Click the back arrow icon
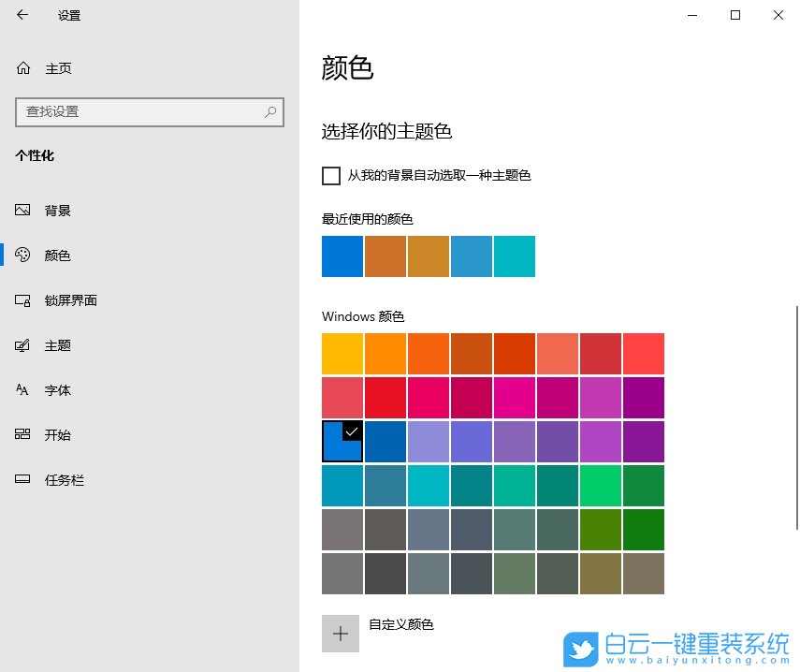The image size is (800, 672). coord(23,15)
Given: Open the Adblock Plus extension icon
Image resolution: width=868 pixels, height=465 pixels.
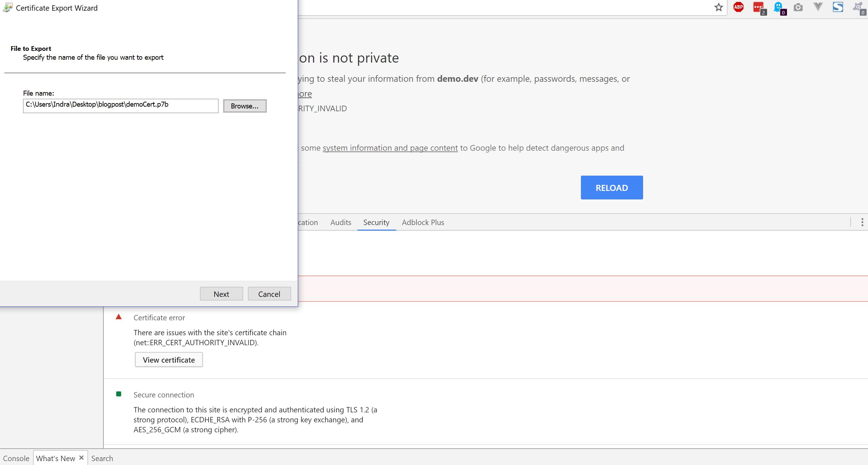Looking at the screenshot, I should point(738,7).
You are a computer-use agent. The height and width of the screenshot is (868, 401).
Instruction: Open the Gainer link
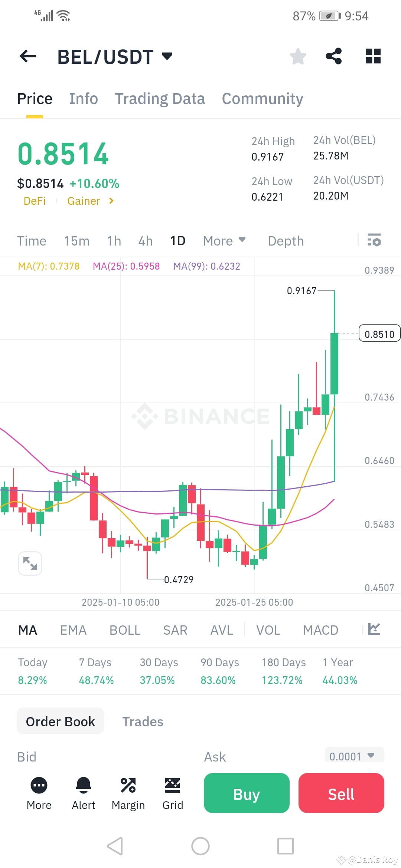(84, 201)
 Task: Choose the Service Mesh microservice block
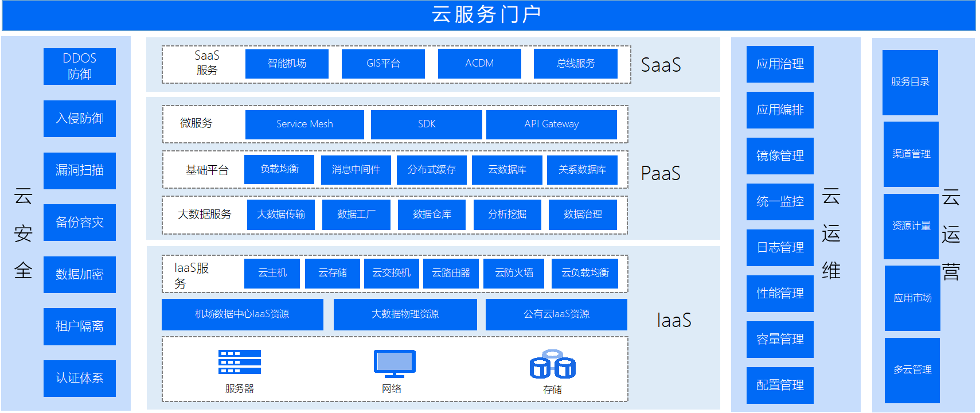(304, 124)
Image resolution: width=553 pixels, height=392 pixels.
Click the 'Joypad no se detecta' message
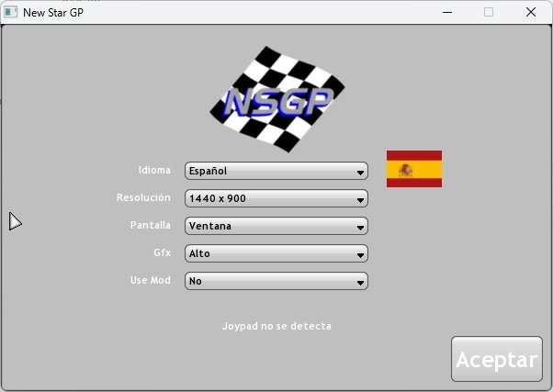coord(277,326)
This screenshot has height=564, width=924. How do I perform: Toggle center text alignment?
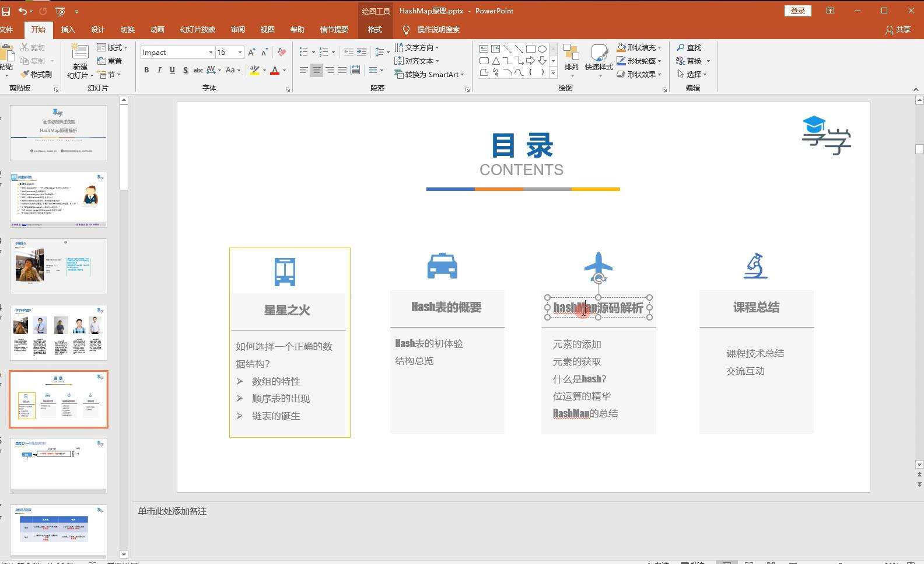316,70
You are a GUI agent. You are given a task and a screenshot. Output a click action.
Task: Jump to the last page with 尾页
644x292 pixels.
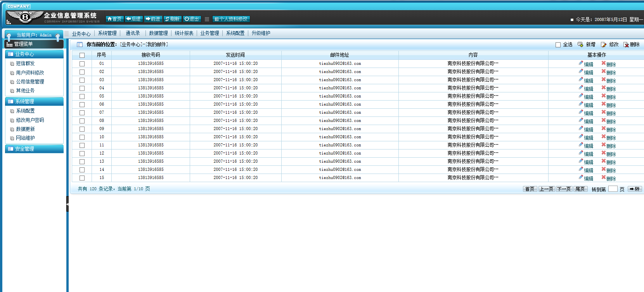(580, 189)
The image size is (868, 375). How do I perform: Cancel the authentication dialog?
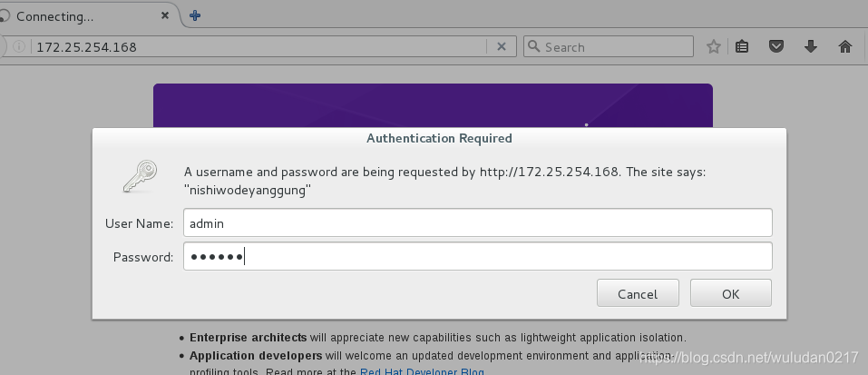[x=638, y=293]
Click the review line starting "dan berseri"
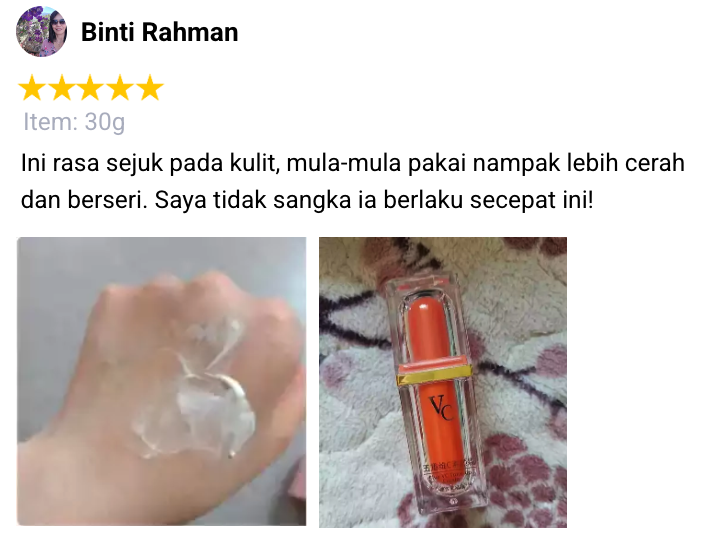 tap(307, 200)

> _WHAT TO WORK ON_: "The image size is (868, 375)." marks the first line to copy; copy that line and every line after it through the last line of the listing, exactly and without pictures.

> _WRITTEN SOLUTION_:
The image size is (868, 375). How do I perform: Cancel the authentication dialog?
[x=638, y=293]
Click the review line starting "dan berseri"
 tap(307, 200)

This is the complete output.